*Instructions to follow*: Rewrite each line of the listing below as one string in a JSON list, skipping blank lines.

*Task material*:
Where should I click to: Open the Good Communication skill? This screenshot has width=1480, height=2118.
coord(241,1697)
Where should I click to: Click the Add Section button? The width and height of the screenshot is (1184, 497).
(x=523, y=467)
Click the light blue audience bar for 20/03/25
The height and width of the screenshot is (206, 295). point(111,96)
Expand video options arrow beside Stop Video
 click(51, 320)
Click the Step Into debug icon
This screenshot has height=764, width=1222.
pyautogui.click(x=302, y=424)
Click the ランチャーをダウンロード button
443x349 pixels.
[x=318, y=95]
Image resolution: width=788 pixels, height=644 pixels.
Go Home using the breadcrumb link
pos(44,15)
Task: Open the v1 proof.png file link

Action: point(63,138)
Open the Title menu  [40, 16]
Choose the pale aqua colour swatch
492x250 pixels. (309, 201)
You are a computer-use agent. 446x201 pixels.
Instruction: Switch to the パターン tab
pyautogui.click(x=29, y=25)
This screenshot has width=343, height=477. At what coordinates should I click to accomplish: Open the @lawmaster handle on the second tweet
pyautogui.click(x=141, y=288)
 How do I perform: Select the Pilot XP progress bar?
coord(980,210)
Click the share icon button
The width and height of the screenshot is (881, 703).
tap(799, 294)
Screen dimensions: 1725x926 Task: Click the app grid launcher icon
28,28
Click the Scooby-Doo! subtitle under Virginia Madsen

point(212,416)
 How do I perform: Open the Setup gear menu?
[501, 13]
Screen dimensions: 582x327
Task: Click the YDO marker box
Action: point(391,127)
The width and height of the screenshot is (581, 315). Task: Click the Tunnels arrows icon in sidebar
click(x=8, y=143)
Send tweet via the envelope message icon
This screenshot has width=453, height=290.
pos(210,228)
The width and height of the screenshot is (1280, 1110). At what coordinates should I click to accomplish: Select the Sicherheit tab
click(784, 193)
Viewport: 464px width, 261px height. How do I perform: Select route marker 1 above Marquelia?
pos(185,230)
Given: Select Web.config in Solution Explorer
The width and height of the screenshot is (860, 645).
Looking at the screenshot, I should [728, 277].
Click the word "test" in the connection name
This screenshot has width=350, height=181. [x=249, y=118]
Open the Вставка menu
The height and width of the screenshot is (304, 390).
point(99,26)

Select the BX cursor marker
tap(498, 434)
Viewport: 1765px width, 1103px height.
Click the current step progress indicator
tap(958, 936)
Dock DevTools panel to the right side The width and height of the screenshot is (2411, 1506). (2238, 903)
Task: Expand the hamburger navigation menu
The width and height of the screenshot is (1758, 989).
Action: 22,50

*Expected output*:
[
  "Where should I click to: Open the Good Communication skill? This screenshot has width=1480, height=2118.",
  "coord(241,1697)",
  "Where should I click to: Click the Add Section button? The width and height of the screenshot is (1184, 497).",
  "(x=523, y=467)",
  "Click the light blue audience bar for 20/03/25",
  "The height and width of the screenshot is (206, 295). point(111,96)",
  "Expand video options arrow beside Stop Video",
  " click(51, 320)",
  "Click the Step Into debug icon",
  "This screenshot has height=764, width=1222.",
  "pyautogui.click(x=302, y=424)",
  "Click the ランチャーをダウンロード button",
  "443x349 pixels.",
  "[x=318, y=95]",
  "Image resolution: width=788 pixels, height=644 pixels.",
  "Go Home using the breadcrumb link",
  "pos(44,15)",
  "Task: Open the v1 proof.png file link",
  "Action: point(63,138)",
  "Open the Title menu  [40, 16]",
  "Choose the pale aqua colour swatch",
  "492x250 pixels. (309, 201)",
  "You are a computer-use agent. 446x201 pixels.",
  "Instruction: Switch to the パターン tab",
  "pyautogui.click(x=29, y=25)",
  "This screenshot has width=343, height=477. At what coordinates should I click to accomplish: Open the @lawmaster handle on the second tweet",
  "pyautogui.click(x=141, y=288)",
  " How do I perform: Select the Pilot XP progress bar?",
  "coord(980,210)",
  "Click the share icon button",
  "The width and height of the screenshot is (881, 703).",
  "tap(799, 294)",
  "Screen dimensions: 1725x926 Task: Click the app grid launcher icon",
  "28,28",
  "Click the Scooby-Doo! subtitle under Virginia Madsen",
  "point(212,416)",
  " How do I perform: Open the Setup gear menu?",
  "[501, 13]",
  "Screen dimensions: 582x327",
  "Task: Click the YDO marker box",
  "Action: point(391,127)",
  "The width and height of the screenshot is (581, 315). Task: Click the Tunnels arrows icon in sidebar",
  "click(x=8, y=143)",
  "Send tweet via the envelope message icon",
  "This screenshot has width=453, height=290.",
  "pos(210,228)",
  "The width and height of the screenshot is (1280, 1110). At what coordinates should I click to accomplish: Select the Sicherheit tab",
  "click(784, 193)",
  "Viewport: 464px width, 261px height. How do I perform: Select route marker 1 above Marquelia?",
  "pos(185,230)",
  "Given: Select Web.config in Solution Explorer",
  "The width and height of the screenshot is (860, 645).",
  "Looking at the screenshot, I should [728, 277].",
  "Click the word \"test\" in the connection name",
  "This screenshot has width=350, height=181. [x=249, y=118]",
  "Open the Вставка menu",
  "The height and width of the screenshot is (304, 390).",
  "point(99,26)",
  "Select the BX cursor marker",
  "tap(498, 434)",
  "Viewport: 1765px width, 1103px height.",
  "Click the current step progress indicator",
  "tap(958, 936)",
  "Dock DevTools panel to the right side The width and height of the screenshot is (2411, 1506). (2238, 903)",
  "Task: Expand the hamburger navigation menu",
  "The width and height of the screenshot is (1758, 989).",
  "Action: 22,50"
]